Verordening (EEG) nr. 2871/90 van de Commissie van 3 oktober 1990 tot wijziging van Verordening (EEG) nr. 1725/79 ten aanzien van enige bepalingen inzake de toekenning van steun voor magere-melkpoeder bestemd voor vervoedering
Verordening (EEG) nr. 2871/90 van de Commissie van 3 oktober 1990 tot wijziging van Verordening (EEG) nr. 1725/79 ten aanzien van enige bepalingen inzake de toekenning van steun voor magere-melkpoeder bestemd voor vervoedering
Verordening (EEG) nr. 2871/90 van de Commissie van 3 oktober 1990 tot wijziging van Verordening (EEG) nr. 1725/79 ten aanzien van enige bepalingen inzake de toekenning van steun voor magere-melkpoeder bestemd voor vervoedering
Publicatieblad Nr. L 275 van 05/10/1990 blz. 0020 - 0020
Bijzondere uitgave in het Fins: Hoofdstuk 3 Deel 34 blz. 0172
Bijzondere uitgave in het Zweeds: Hoofdstuk 3 Deel 34 blz. 0172
*****
VERORDENING (EEG) Nr. 2871/90 VAN DE COMMISSIE
van 3 oktober 1990
tot wijziging van Verordening (EEG) nr. 1725/79 ten aanzien van enige bepalingen inzake de toekenning van steun voor magere-melkpoeder bestemd voor vervoedering
DE COMMISSIE VAN DE EUROPESE
GEMEENSCHAPPEN,
Gelet op het Verdrag tot oprichting van de Europese Economische Gemeenschap,
Gelet op Verordening (EEG) nr. 804/68 van de Raad van 27 juni 1968 houdende een gemeenschappelijke ordening der markten in de sector melk en zuivelprodukten (1), laatstelijk gewijzigd bij Verordening (EEG) nr. 3879/89 (2), en met name op artikel 10, lid 3,
Overwegende dat in Verordening (EEG) nr. 1725/79 van de Commissie van 26 juli 1979 met betrekking tot de uitvoeringsbepalingen inzake de toekenning van steun voor tot mengvoeder verwerkte ondermelk en voor magere-melkpoeder met name bestemd voor kalvervoeding (3), laatstelijk gewijzigd bij Verordening (EEG) nr. 2426/90 (4), tot 30 september 1988 was bepaald dat mengvoeder, om voor de in het kader van genoemde verordening toegekende steun in aanmerking te komen, een minimumpercentage magere-melkpoeder moest bevatten; dat die verplichting, wegens het geringere aanbod van magere-melkpoeder, met ingang van 1 oktober 1988 is afgeschaft; dat de recente marktontwikkeling een toename van de aangeboden hoeveelheden te zien geeft die zelfs tot nieuwe interventie-aankopen heeft geleid; dat het derhalve dienstig is genoemde verplichting opnieuw in te voeren om het gebruik van magere-melkpoeder in diervoeder te bevorderen;
Overwegende dat het Comité van beheer voor melk en zuivelprodukten geen advies heeft uitgebracht binnen de door zijn voorzitter bepaalde termijn,
HEEFT DE VOLGENDE VERORDENING
VASTGESTELD:
Artikel 1
Artikel 4, lid 1, van Verordening (EEG) nr. 1725/79 wordt als volgt gewijzigd:
1. In de eerste alinea, onder a), wordt het eerste streepje gelezen:
»- minstens 50 kilogram doch niet meer dan 70 kilogram magere-melkpoeder dat voldoet aan de in artikel 1, lid 2, genoemde voorwaarden;".

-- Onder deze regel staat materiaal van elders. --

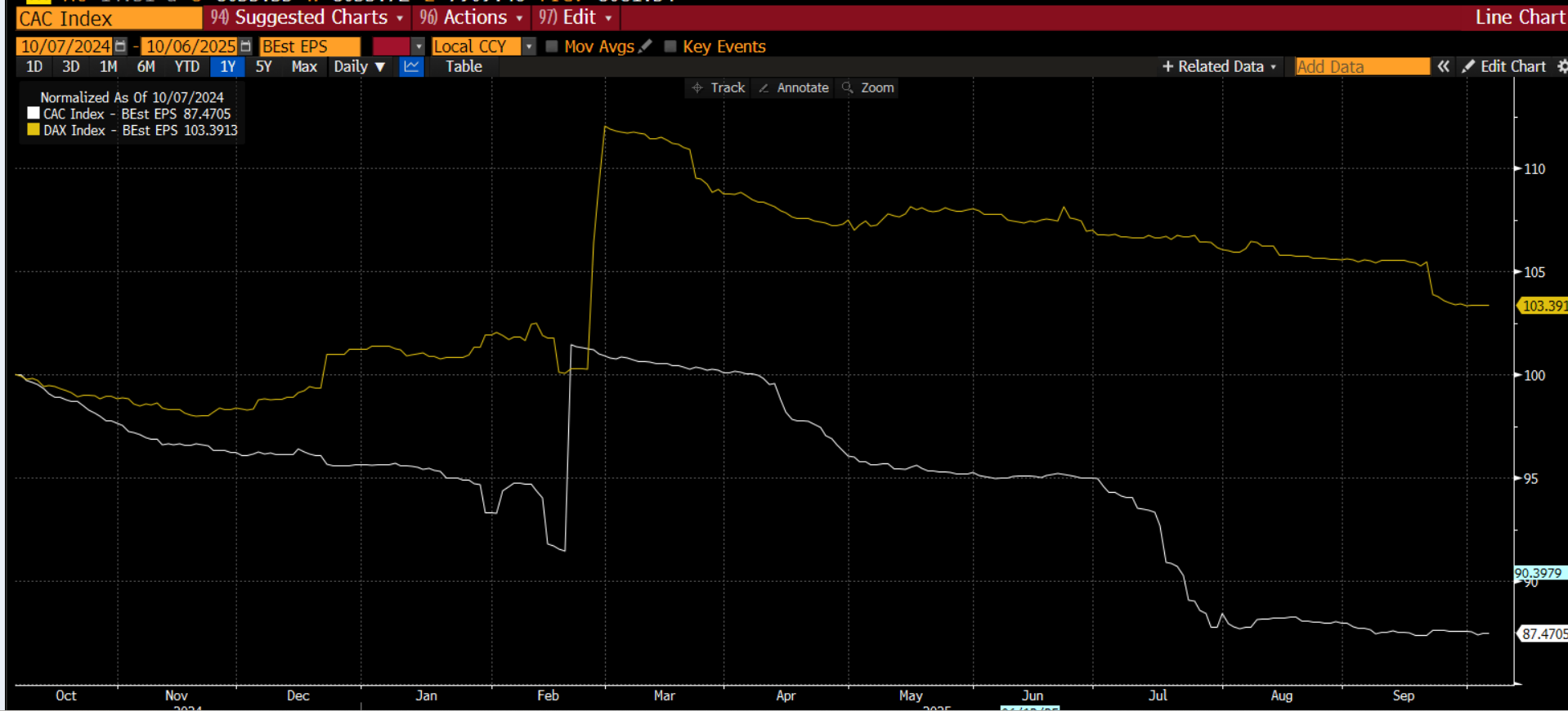This screenshot has height=711, width=1568.
Task: Edit moving averages with the pencil icon
Action: point(646,47)
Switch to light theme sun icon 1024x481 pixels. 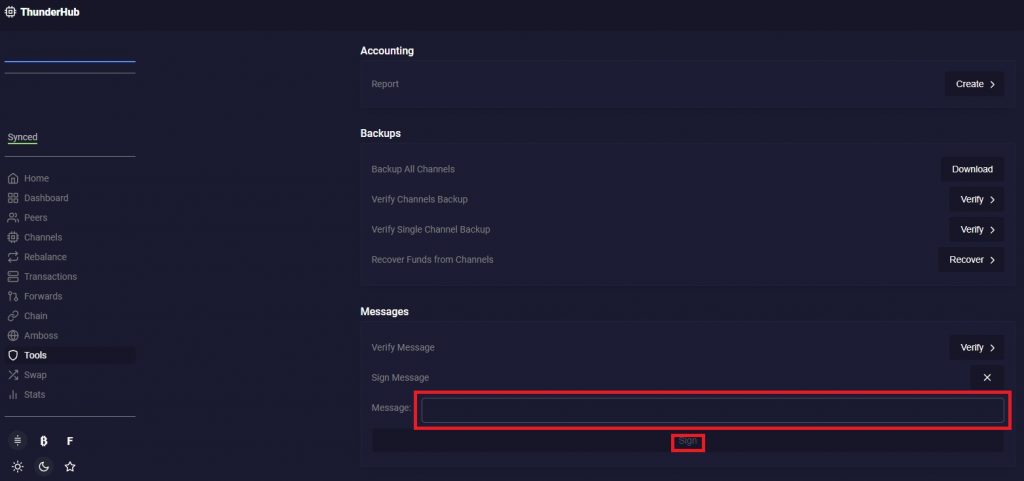coord(18,467)
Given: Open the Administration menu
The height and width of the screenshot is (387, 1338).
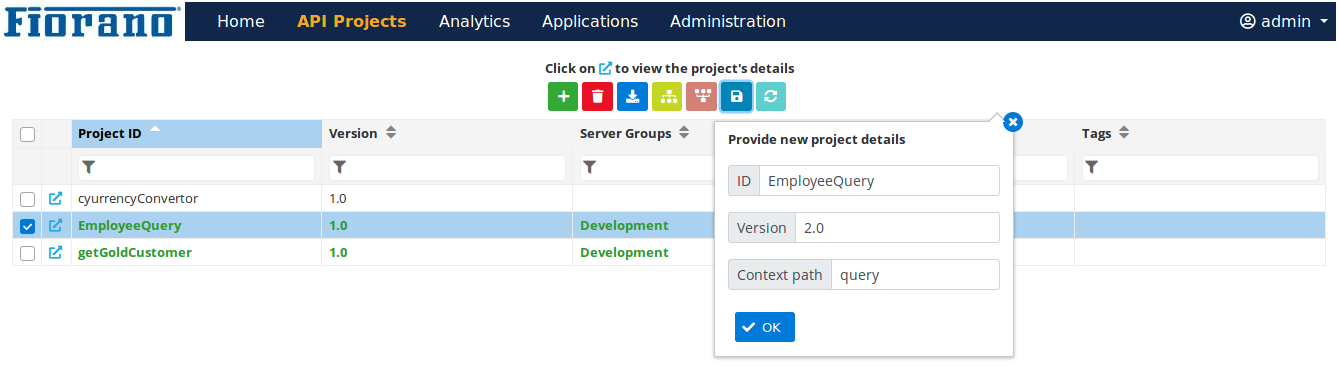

2. De volgende alinea wordt toegevoegd:
»Wanneer wordt geconstateerd dat het vervaardigde produkt de in de eerste alinea, onder a), bedoelde minimumhoeveelheid van 50 kilogram magere-melkpoeder niet bevat, wordt een met 15 % verlaagd steunbedrag toegekend voor de werkelijk bijgemengde hoeveelheid magere-melkpoeder, voor zover 100 kilogram eindprodukt minstens 45 kilogram magere-melkpoeder bevat.".
Artikel 2
Deze verordening treedt in werking op de dag van haar bekendmaking in het Publikatieblad van de Europese Gemeenschappen.
Zij is van toepassing met ingang van 1 november 1990.
Deze verordening is verbindend in al haar onderdelen en is rechtstreeks toepasselijk in elke Lid-Staat.
Gedaan te Brussel, 3 oktober 1990.
Voor de Commissie
Ray MAC SHARRY
Lid van de Commissie
(1) PB nr. L 148 van 28. 6. 1968, blz. 13.
(2) PB nr. L 378 van 27. 12. 1989, blz. 1.
(3) PB nr. L 199 van 7. 8. 1979, blz. 1.
(4) PB nr. L 228 van 22. 8. 1990, blz. 9.